= Raheem Adejumo =

Nigerian philanthropist and sports administrator (Born 1920)

Raheem Akande Adejumo was a Nigerian philanthropist, businessman and administrator. He was president of the Nigerian Olympic Committee from 1987 to 1997 and head of the country's mission in the Olympic, Commonwealth and All-Africa Games during the period.

==Early life and education==
Born in Benin republic in 1920, his secondary education was at Methodist School, Olowogbowo, Lagos, Nigeria and Government School, Okesuna, Nigeria.

==Career==
At the age of 20, he joined the police force and served the department for twelve years. Thereafter, he founded Adejumo Fam Brothers, trading assorted items such as gramophone records and decorative wares out of his store along with Breadfruit in Lagos.
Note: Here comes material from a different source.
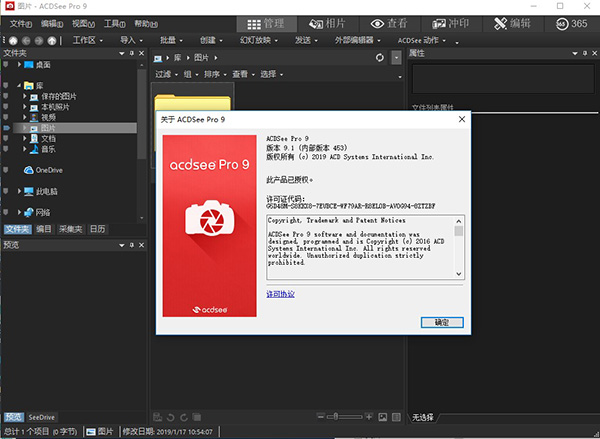This screenshot has width=600, height=439.
Task: Open the 许可协议 license agreement link
Action: click(x=281, y=293)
The firm later expanded into importation of caustic soda and other industrial and water treatment chemicals.

From 1974, Adejumo served as head of the Nigerian Lawn Tennis Association for 15 years and became one of the leading promoters of tennis in the country. Adejumo as chairman of the Nigerian Lawn Tennis Association was involved in the promotion of the 1976 Lagos WCT.

He was president of the tennis association in 1988 before he was appointed head of the Nigerian Olympic Committee. As president of the NOC, Adejumo's era was known for the organization's independence and fund-raising efforts.